玖走近这间码头上的仓库时,立刻被扑鼻的恶臭熏了出来。几分钟后,邪见双手各拖着一个巨大的编织袋从仓库里走了出来。两个编织袋都滴滴答答地流着血,在地面上留下两道暗红色的轨迹。山野无人的僻静处,熊熊烈火从邪见的掌中绽开,瞬间将两个编织袋吞噬殆尽。火光中,邪见的脸色无比灰败。
“你要休息一下。”玖担心地说。
“我知道了。”
能适应金瞳之血的身体不能说百年不遇也是万里挑一的,所以当小白出现在自己面前时,邪见实在不能就这么放他过去。千年来他一直在尝试,成功的例子一个也没有。从山林里抓来的狐狸山猫到小巷里的野猫野狗,无一不失败了。即使妖化失败,耗费的灵力也是一样多的。自从放弃花月后,邪见每个月都要尝试好几次,几乎是在强迫自己做这件事。他的手上缠着的绷带不住地渗血,治疗术也失去了效力。他抽烟越来越凶,随时都是一身烟味和酒臭,晚上也时常不在家,白天才回来睡觉。玖让他放松些他也不听,近乎自虐地寻找着新的部下……
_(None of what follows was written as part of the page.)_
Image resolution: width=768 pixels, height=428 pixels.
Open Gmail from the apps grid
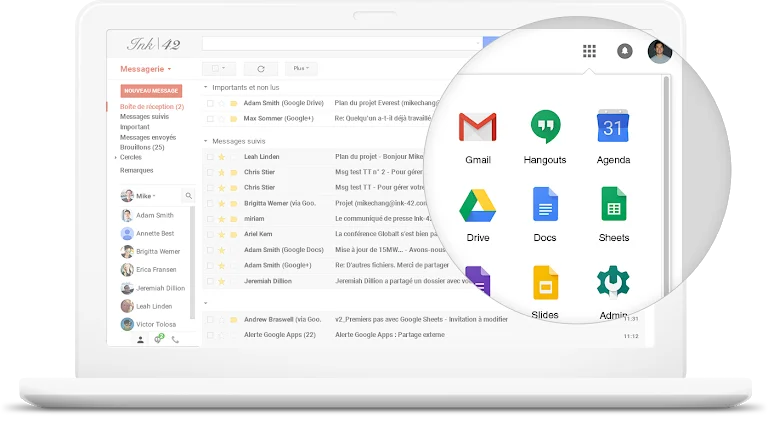click(477, 128)
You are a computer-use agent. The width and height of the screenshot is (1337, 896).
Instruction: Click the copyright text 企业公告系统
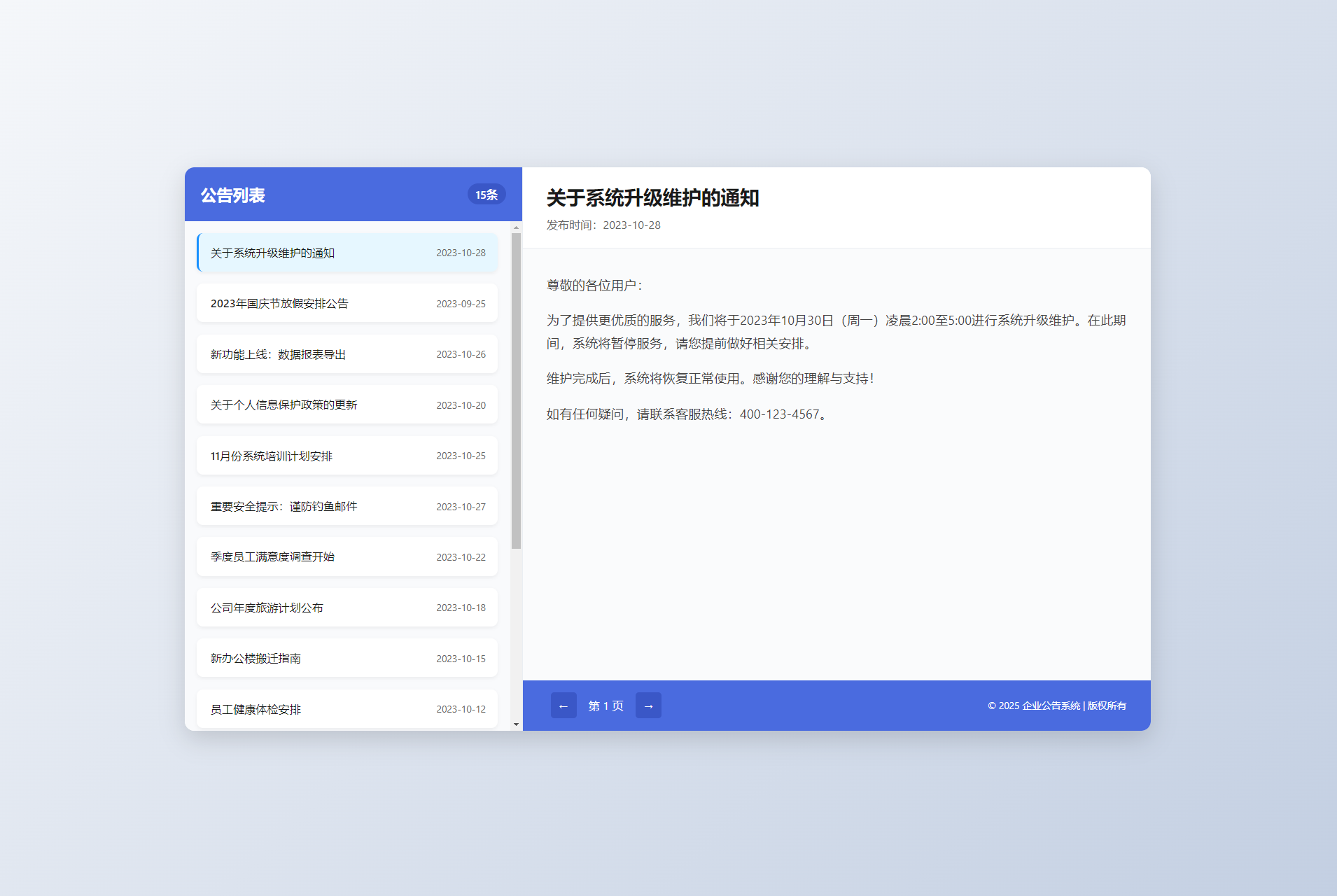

“我不会死的。”他对玖说。顿了顿,又说:“也许你还希望我早点死吧。我死了,血契就解除了……”
“不要瞎说!血契解除对我没有好处。”玖厉声道。
“好处大了。你可以一直拥有阳炎不灭的灵魂。只要有身体有容器,你可以一直活下去。而且是自由地,活下去。”
“自由地……?”
“当一段生活过腻了以后,立刻就能换一个身份,换一张脸,投入崭新的人生……以你的灵力,夺取人类的身体是轻而易举的。人类的法律对你都不适用了,没有人能限制住你……完全的,自由。”
“我不会那么做的。”玖坚决地说。
“呵呵。”邪见把玩着掌心的火焰,“当你真正遇到绝境的时候,你还会这么坚定地拒绝吗……”
“夺取他人的身体,不就是杀人吗?我绝对不会这么做的。”玖说。
“嗯,那这样。我带你一起去若叶森林……”
“真的?”邪见的话被惊喜地打断。
“如果你硬要使用阳炎战斗,你的身体必定会因灵力过载而坏掉。”邪见挑衅地看着玖,“如果你不想死,就必须要有一个新的身体。你能接受吗?还是说,你愿意就这么死掉?我是没有意见的,你要是死了,阳炎就回到我这里了。”
“呃……”
“刚才还很坚决呢。”
“就让我死掉吧。阳炎,你拿走也可以。”玖突然说。
“你想好了?你父母,不管也可以吗?”邪见问。
“我是在12岁就该死掉了的人。虽然这么说很不负责任,但是和家人比起来,我选择你。”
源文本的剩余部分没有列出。